Again, the theme density here is remarkable. But it came with a cost, as we segue now into our countdown of the trickiest entries in the puzzle. Normally we feature the five hardest entries. But since this week’s grid has an unusually high quotient of weird stuff, here’s a full-blown top ten list:
- 10. The [Small bone] in your ear is an OSSICLE. On a hot summer day, there’s nothing like an ice-cold ossicle.
- 9. If you’re sorta new to crosswords, you might have been stumped by ULU, the [Eskimo knife]. Somewhere there’s a crossword with SULU’S ULU as a theme entry.
- 8. Next up is ULULATE, clued as
[Tardy Eskimo knife][Wail].
- 7. ANIL is both an [Indigo source] and a sign of desperation from a crossword constructor. You’ll see it in the New York Times puzzle on occasion, but it’s much rarer in the other major crossword outlets.
- 6. Wikipedia says CLU Gulager “is an American television and film actor and director, particularly noted for his co-starring role as William H. Bonney (Billy The Kid) in the 1960–1962 NBC television series The Tall Man and for his role as Emmett Ryker in another NBC western series, The Virginian.” I didn’t have a clue about him.
- 5. ANSAE are [Looped vase handles] that, according to the Cruciverb database, have appeared just eight times in major crosswords in the past 21 years despite all the common letters.
- 4. Something that’s [Of the dawn] is EOAN. Egads! What the ‘ell happened to the L from E-LOAN?
- 3. This one scares me: SCHERZI, the plural of scherzo, are [Lively movements] in music. (It doesn’t really scare me–it’s just that “scherzi” sounds a little like “scares me.” Move along, please.)

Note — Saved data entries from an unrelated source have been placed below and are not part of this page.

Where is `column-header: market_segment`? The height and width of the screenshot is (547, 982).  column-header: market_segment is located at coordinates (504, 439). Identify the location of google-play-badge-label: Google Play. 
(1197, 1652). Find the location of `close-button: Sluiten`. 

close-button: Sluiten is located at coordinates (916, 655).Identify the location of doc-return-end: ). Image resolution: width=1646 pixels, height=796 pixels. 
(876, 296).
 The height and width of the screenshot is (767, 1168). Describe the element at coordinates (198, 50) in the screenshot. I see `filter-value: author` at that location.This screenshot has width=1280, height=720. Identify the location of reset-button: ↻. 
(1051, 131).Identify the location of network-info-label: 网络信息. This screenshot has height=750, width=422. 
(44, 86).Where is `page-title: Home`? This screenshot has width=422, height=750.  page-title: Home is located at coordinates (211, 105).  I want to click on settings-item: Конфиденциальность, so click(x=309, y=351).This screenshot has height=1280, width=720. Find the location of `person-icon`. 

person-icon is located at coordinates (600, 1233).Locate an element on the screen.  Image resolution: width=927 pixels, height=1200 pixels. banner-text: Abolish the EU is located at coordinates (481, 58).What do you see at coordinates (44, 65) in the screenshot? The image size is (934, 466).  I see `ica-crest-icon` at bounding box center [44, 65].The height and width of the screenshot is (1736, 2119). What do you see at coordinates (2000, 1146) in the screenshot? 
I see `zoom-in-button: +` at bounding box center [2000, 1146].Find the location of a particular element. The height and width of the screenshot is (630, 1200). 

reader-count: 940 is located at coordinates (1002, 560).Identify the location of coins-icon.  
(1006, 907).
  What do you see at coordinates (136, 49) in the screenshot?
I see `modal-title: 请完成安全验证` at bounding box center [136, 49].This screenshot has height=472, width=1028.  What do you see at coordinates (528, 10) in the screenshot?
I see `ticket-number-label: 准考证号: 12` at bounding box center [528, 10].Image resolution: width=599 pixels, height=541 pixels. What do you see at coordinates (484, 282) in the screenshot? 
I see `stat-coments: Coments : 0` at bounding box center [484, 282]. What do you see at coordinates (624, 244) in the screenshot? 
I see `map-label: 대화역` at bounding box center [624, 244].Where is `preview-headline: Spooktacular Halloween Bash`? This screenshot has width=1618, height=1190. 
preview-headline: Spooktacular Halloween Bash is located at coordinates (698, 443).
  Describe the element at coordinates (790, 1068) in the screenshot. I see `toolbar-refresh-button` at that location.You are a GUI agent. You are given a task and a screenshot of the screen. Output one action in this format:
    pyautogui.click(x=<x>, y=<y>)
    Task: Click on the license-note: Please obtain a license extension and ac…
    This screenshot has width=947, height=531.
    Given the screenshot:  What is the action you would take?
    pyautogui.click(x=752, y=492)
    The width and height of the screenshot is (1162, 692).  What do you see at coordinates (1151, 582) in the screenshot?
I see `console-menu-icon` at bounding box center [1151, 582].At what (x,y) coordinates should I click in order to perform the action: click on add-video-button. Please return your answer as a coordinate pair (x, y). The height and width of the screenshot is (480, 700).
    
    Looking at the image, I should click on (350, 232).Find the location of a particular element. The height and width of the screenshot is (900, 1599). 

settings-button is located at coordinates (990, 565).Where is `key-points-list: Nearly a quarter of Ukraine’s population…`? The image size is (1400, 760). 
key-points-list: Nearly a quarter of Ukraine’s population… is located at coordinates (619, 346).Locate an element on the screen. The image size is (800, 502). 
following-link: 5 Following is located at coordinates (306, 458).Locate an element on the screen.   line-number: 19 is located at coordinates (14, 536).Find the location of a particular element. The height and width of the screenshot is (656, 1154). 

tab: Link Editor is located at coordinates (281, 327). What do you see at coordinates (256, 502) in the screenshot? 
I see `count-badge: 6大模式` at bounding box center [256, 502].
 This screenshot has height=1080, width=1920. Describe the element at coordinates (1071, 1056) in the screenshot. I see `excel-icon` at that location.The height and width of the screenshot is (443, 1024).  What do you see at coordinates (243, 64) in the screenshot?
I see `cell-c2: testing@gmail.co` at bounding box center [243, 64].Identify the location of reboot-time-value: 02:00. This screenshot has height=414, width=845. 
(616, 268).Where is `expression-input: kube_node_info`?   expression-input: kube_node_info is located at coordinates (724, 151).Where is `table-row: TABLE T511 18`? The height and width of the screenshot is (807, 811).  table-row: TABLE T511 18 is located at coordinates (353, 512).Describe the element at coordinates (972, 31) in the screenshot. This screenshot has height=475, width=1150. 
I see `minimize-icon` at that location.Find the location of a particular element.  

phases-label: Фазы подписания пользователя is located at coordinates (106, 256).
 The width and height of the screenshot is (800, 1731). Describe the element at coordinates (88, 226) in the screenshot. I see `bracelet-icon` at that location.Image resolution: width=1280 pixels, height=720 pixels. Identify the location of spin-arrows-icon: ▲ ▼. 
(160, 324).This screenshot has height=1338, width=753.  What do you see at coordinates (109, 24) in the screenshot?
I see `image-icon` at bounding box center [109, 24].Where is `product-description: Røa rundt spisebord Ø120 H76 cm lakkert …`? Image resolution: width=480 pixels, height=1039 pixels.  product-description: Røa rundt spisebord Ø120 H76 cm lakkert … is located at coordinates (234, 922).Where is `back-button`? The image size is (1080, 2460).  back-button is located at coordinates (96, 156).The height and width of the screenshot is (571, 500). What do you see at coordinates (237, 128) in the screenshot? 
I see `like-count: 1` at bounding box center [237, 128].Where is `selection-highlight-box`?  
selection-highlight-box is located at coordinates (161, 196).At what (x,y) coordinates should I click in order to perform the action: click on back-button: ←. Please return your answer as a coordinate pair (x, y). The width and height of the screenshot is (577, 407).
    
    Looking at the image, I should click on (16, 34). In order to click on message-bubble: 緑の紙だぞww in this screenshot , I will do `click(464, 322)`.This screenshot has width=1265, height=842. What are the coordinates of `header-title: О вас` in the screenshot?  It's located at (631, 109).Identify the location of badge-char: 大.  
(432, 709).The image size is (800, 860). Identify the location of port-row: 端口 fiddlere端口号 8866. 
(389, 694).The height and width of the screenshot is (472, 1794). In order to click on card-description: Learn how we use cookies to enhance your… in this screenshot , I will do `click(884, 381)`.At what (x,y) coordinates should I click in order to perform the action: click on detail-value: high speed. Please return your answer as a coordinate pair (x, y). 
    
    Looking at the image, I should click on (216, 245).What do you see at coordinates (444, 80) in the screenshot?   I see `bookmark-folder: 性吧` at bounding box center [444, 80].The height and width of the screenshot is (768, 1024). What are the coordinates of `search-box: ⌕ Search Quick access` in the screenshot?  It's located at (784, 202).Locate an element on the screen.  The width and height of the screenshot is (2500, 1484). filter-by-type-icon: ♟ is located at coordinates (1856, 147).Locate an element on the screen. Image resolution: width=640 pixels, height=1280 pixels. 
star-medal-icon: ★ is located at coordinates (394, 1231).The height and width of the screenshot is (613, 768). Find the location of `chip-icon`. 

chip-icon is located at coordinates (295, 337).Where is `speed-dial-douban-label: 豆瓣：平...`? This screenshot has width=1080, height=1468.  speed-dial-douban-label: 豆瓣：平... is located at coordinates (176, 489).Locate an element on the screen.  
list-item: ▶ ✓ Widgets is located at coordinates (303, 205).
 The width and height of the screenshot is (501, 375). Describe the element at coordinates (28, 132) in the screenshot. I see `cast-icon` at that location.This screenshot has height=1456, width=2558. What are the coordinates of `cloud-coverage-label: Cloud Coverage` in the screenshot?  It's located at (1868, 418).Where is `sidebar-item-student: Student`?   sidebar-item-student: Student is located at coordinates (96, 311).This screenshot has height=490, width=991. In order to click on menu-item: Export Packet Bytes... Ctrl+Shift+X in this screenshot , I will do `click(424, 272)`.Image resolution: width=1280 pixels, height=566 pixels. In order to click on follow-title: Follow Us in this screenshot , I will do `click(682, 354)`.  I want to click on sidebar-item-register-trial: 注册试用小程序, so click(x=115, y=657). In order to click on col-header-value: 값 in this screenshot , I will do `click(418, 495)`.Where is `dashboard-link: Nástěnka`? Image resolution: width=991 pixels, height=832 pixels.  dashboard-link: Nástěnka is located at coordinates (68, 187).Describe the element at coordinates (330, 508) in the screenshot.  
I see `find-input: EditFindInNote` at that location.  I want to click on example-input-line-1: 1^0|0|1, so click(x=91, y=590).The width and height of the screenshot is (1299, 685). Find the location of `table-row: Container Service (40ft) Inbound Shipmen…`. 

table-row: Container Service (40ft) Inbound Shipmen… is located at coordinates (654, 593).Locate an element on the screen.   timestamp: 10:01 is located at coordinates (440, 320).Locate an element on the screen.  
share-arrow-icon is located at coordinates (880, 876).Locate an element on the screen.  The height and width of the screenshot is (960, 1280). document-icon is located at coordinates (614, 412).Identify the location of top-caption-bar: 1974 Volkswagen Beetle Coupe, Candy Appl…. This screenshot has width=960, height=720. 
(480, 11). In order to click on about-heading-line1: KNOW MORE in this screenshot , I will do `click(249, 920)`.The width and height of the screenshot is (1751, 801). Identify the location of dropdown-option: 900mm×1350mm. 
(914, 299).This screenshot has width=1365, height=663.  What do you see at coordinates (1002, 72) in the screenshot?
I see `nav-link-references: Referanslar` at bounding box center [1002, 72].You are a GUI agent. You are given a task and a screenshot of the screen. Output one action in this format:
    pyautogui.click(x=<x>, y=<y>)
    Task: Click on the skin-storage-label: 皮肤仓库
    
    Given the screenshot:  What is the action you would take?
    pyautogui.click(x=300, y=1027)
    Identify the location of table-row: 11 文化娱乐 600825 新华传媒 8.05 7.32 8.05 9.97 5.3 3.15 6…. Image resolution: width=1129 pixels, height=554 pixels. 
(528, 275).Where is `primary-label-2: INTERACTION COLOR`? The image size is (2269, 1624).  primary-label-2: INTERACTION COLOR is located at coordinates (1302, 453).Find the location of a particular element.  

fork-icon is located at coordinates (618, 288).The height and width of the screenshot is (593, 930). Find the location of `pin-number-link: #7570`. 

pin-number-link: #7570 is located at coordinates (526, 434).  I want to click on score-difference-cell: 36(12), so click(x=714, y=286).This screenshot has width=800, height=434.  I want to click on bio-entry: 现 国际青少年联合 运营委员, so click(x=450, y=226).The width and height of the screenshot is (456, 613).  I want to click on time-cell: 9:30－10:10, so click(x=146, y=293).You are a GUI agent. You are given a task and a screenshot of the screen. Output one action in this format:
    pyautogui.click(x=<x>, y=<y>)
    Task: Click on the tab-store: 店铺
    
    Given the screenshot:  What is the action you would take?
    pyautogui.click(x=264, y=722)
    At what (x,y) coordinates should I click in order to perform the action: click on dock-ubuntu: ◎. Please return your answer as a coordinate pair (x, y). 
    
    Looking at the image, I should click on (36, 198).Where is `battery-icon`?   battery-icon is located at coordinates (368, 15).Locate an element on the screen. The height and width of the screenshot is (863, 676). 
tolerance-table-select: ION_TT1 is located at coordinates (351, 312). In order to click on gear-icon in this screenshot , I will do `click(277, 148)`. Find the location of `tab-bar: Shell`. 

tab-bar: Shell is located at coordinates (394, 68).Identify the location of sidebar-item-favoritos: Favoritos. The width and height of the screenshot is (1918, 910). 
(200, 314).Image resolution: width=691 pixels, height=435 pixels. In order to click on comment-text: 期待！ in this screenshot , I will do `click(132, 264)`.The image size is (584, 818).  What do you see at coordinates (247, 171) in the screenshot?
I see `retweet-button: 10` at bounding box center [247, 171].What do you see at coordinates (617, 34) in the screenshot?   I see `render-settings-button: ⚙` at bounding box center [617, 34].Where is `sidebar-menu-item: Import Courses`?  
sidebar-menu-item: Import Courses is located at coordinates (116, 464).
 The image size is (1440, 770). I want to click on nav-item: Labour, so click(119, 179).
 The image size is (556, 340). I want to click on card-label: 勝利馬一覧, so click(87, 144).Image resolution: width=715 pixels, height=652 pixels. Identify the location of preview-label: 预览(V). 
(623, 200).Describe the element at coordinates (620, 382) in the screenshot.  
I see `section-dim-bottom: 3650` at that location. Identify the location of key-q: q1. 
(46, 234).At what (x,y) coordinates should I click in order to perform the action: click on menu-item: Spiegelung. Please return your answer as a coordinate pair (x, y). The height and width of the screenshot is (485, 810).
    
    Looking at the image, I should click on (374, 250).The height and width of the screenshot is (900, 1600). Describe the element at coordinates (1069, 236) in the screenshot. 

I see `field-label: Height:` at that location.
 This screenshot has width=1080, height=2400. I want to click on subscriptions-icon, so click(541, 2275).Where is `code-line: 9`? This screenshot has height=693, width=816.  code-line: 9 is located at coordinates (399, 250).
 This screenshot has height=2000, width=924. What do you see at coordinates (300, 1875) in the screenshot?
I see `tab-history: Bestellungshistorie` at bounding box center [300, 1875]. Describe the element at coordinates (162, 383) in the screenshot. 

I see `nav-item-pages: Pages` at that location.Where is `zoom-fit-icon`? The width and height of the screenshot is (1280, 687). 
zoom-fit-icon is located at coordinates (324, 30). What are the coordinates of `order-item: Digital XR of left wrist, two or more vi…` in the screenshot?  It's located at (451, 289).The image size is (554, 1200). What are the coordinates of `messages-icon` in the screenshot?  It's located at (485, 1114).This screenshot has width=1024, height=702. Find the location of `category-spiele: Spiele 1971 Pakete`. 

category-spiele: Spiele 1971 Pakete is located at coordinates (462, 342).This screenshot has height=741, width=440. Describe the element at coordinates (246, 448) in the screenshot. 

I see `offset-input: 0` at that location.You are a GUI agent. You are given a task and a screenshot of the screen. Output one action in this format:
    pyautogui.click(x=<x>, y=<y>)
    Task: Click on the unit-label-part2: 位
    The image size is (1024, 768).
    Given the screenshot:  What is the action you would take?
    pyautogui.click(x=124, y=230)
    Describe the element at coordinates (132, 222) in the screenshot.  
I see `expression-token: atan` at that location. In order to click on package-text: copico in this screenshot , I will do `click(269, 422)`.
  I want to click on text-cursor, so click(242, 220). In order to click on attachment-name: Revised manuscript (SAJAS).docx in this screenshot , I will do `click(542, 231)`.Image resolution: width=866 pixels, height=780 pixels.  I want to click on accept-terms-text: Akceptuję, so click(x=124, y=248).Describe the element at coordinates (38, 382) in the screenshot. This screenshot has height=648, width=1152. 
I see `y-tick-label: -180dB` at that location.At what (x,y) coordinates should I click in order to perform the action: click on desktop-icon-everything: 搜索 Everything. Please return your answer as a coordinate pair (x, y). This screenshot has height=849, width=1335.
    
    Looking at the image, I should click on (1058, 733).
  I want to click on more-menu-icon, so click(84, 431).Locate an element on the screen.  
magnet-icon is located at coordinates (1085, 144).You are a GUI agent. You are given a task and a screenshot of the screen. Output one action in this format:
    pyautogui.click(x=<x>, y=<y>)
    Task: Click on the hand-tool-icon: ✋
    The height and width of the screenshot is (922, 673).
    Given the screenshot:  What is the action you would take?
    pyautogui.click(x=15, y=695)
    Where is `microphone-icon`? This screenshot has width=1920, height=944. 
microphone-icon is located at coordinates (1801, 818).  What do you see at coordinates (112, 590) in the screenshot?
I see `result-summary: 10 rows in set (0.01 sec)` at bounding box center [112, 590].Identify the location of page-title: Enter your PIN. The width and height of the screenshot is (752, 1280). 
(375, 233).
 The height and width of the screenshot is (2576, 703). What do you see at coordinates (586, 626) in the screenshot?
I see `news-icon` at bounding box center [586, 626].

- 2. As one of Scottish descent, I feel like I should know a SPORRAN is a [Pouch worn with a kilt]. Me dead grandmother is probably ashamed.
- 1. I didn’t know Mount HOREB is another name for Mount Sinai, the [Biblical peak].
Henry Hook’s CRooked crossword, “Initial Impressions” — pannonica’s write-up
Bunch of famous people’s clued via a descriptive two-word phrase matching their initials.
- 22a. [Overweight Half] OLIVER HARDY.
- 34a. [Mormon Republican] MITT ROMNEY.
- 57a. [Tennis Alumna] TRACY AUSTIN.
- 69a. [Suave Host] STEVE HARVEY.
- 80a. [Megalomaniacal Athlete] MUHAMMAD ALI.
- 101a. [Journalistically Satirical] JON STEWART.
- 119a. [Knowledgeable Juggernaut] KEN JENNINGS.
- 3d. [Brooklyn Superstar] BARBRA STREISAND.
- 39d. [Greasepaint Moustache] GROUCHO MARX.
- 47d. [Stage Songsmith] STEPHEN SONDHEIM.
The first two I completed were O Hardy and G Marx, so I thought it was going to be comedic entertainers. Disabuse came about soon enough.
Plenty of other personages in the grid—NUREYEV, ALITO, FABIO, SHUE, EARNIE, and OLIVA, to name a few—but no other full names. It would be madness to expect a 21×21 crossword to eliminate them and remain intelligible, for the sake of resisting interlopement.
Typical mix of longer non-theme entries, crosswordese groaners, and the like. I won’t list them this time.
Favorite clues/answers. For cleverness: 75a [Its construction took at least 25 hours] ROME. For surprise: 118a [Honey Smacks mascot] DIG ’EM. For baldfaced audacity: 88a [Shak. title initials] AYLI. Make what you will of that.